**DIRECTION:**
Pick out each line below that contains the word "Task" and copy it out.

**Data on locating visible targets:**
****************

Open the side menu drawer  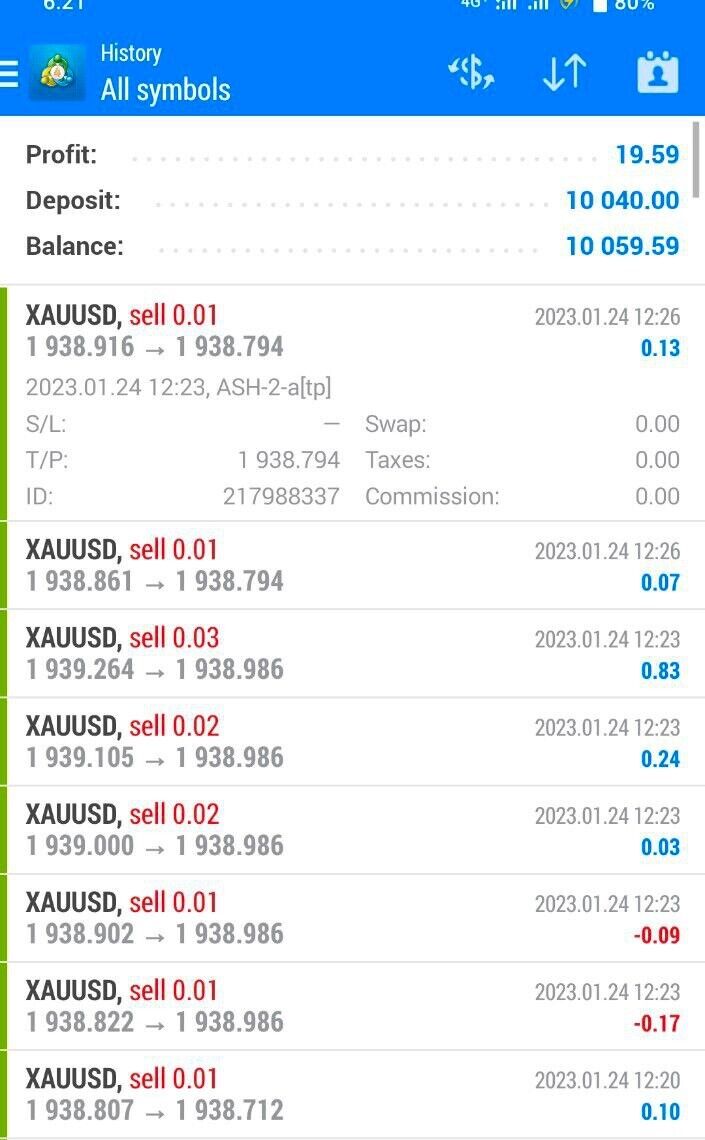(10, 73)
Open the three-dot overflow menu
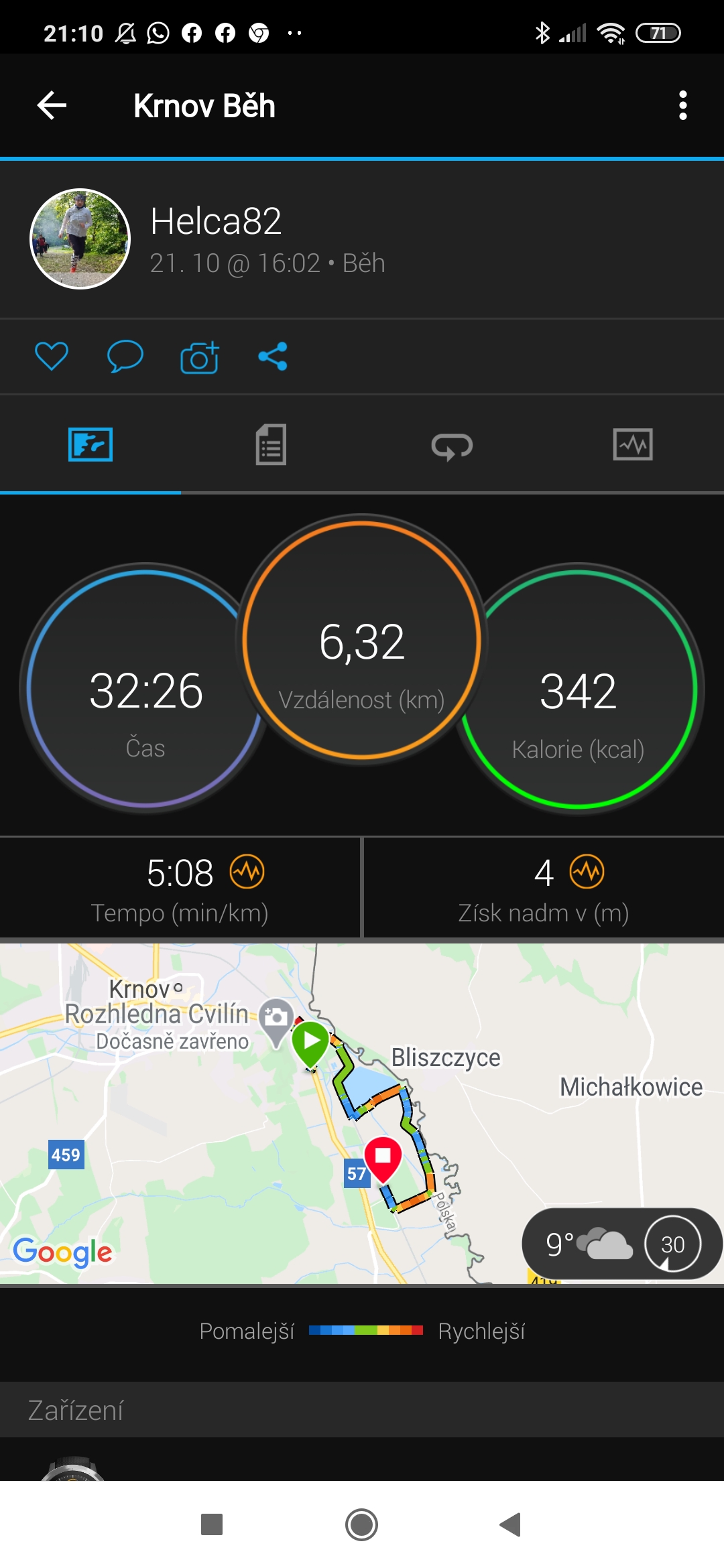 point(682,105)
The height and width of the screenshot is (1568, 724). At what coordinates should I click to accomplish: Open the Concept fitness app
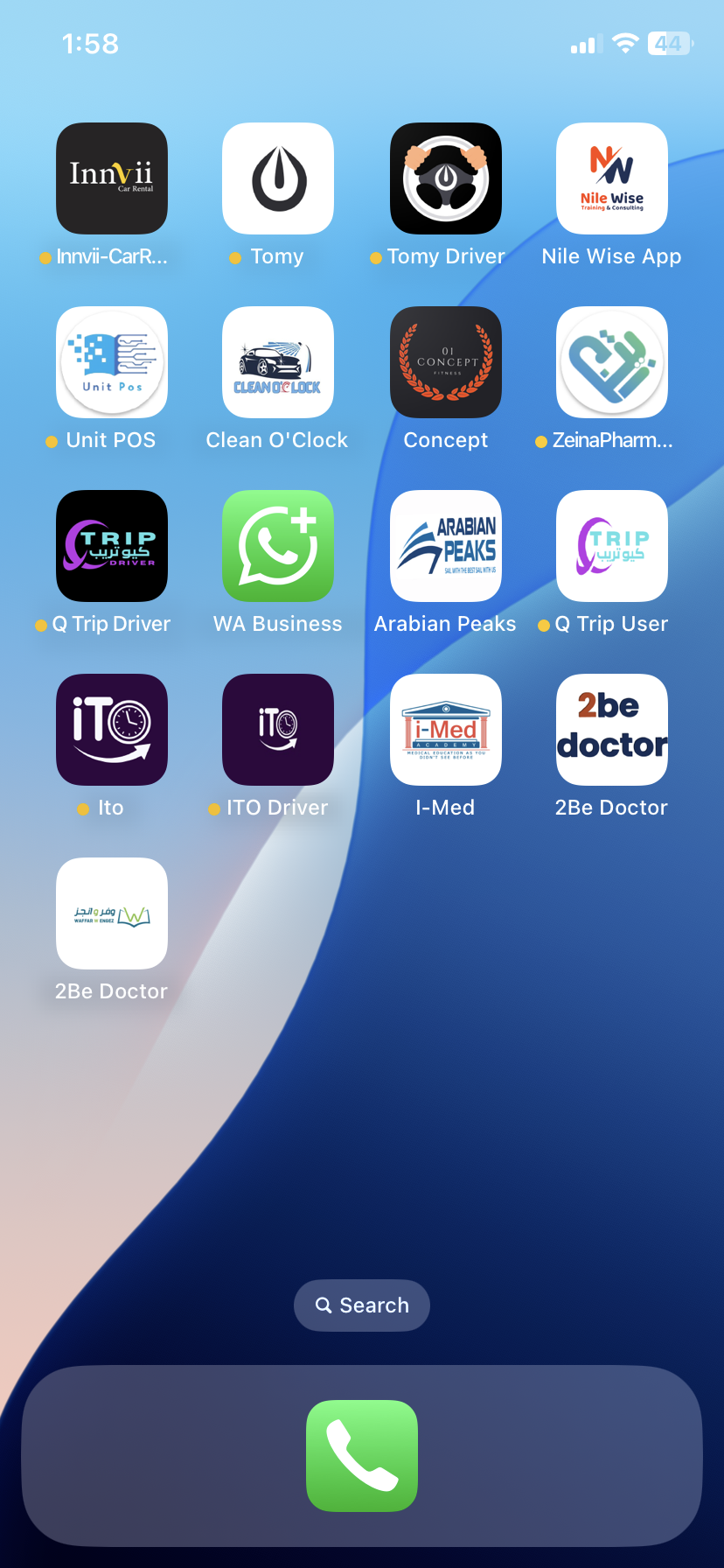point(446,362)
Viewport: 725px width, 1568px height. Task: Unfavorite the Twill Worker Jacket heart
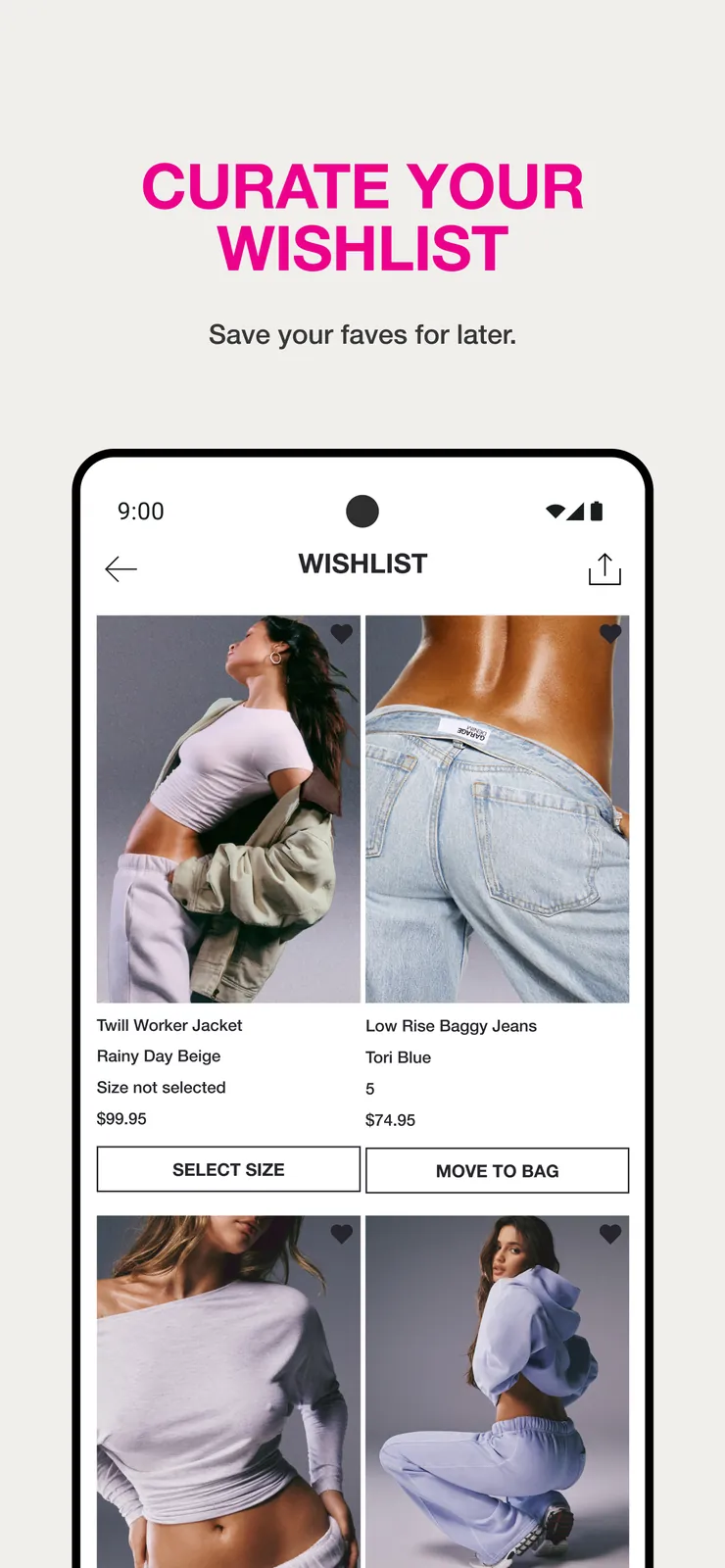pyautogui.click(x=341, y=633)
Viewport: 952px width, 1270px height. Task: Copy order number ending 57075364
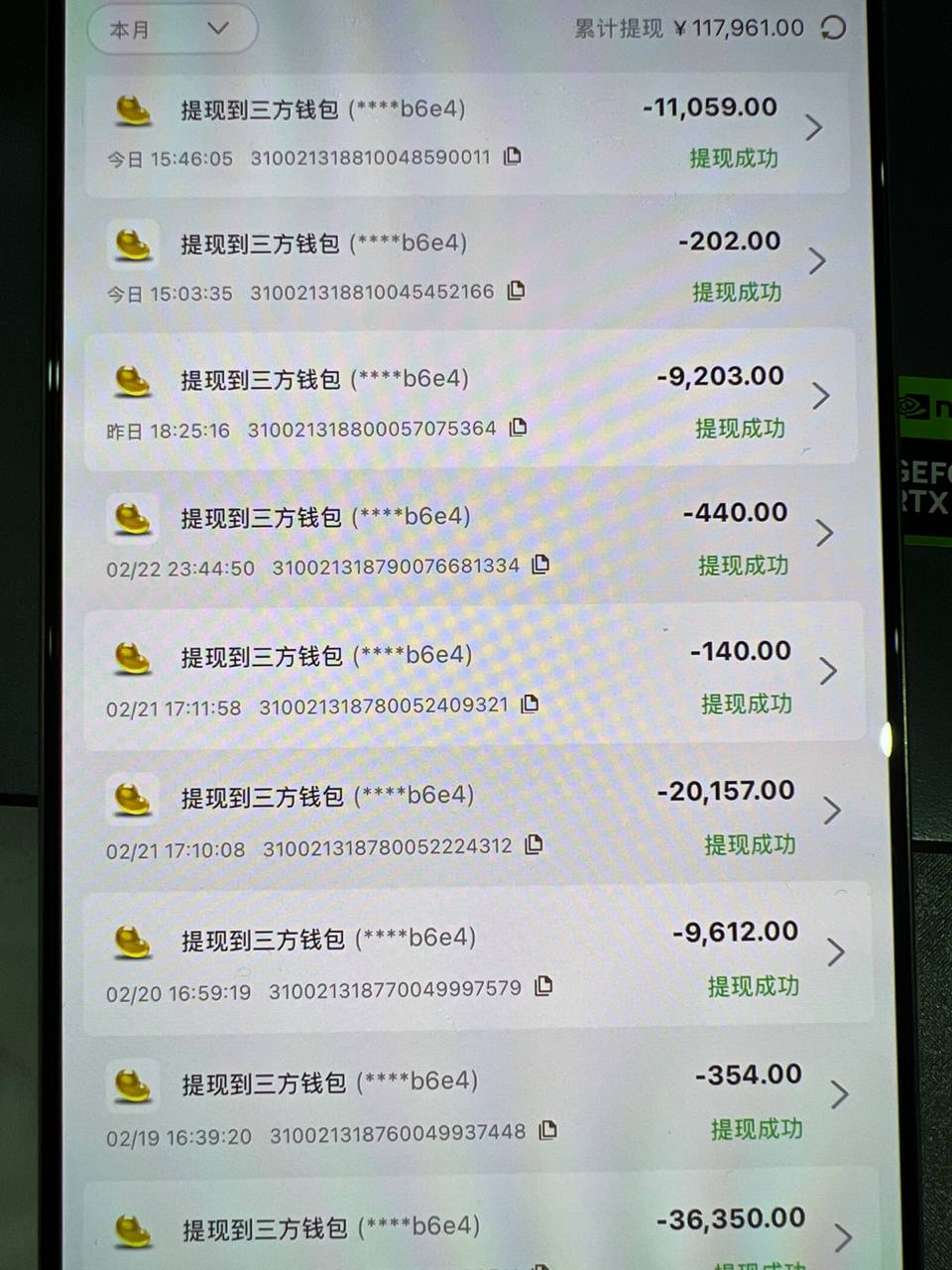(518, 428)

****************

**EXPECTED OUTPUT:**
Viewport: 725px width, 1568px height. Task: Unfavorite the Twill Worker Jacket heart
Viewport: 952px width, 1270px height. Task: Copy order number ending 57075364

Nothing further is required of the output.